Respecto a esta cuestión, la Audiencia recalca que la declaración de la mujer, la única prueba practicada, puso de manifiesto que nunca consintió que se entregara a su hijo. Los magistrados añaden que ello fue "fruto de la coacción que se ejerció sobre la madre, una mujer solera de 19 años, que había ocultado el embarazo y que probablemente se encontraba en una situación de extrema vulnerabilidad".
La mujer entendía que estos hechos podrían ser constitutivos de los delitos de suposición de parto, falsedad y detención ilegal, siendo Sor María la principal responsable.

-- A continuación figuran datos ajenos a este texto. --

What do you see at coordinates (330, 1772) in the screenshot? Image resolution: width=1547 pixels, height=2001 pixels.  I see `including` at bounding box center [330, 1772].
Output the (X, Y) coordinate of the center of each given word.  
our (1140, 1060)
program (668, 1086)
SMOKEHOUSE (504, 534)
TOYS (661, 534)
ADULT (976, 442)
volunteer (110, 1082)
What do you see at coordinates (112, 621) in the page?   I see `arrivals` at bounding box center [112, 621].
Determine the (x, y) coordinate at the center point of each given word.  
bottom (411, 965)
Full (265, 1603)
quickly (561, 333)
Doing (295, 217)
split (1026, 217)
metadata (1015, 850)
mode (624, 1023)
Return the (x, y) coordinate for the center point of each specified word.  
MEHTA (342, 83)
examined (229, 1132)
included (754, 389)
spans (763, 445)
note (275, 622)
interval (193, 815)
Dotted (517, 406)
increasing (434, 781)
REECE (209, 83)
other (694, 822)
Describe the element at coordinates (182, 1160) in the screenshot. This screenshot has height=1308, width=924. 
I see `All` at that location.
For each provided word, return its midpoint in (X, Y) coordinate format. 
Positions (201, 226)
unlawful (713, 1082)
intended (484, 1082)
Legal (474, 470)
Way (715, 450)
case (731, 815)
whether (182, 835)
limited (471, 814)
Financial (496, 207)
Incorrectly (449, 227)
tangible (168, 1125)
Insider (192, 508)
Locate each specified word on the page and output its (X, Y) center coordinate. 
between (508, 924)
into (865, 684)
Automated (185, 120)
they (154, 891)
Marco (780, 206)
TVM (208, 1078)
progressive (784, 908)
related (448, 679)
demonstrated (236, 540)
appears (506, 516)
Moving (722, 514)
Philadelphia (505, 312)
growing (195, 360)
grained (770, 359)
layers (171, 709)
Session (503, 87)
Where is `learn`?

No obstante, estima que también habría más culpables en lo sucedido.
Los magistrados aseguran que el fallecimiento de la monja no es suficiente para decretar el archivo de la causa ni "puede entenderse que su muerte impida totalmente esclarecer lo sucedido". Acogiéndo los argumentos de la Fiscalía, señala que lo importante es determinar si hubo adopción y si la denunciante lo consistió.
También que en aras de hacer efectivo el derecho de la recurrente a investigar lo sucedido, se podían haber practicado más pruebas que las declaraciones de los implicados. Así, alude que entonces se solicitó seguir el rastro de la adopción en diversos registros oficiales, una petición que fue reiterada pero que el juez no llevó a cabo.
"El acceso a los registros oficiales en los que se guardan los expedientes de adopción puede ser el único medio razonadamente eficaz para determinar si el hijo llegó a ser adoptado", señala el auto.
Por ello, ordena al juez a que practique las diligencias necesarias para investigar los hechos denunciados. Así, estima el recurso y dispone la reapertura de este proceso.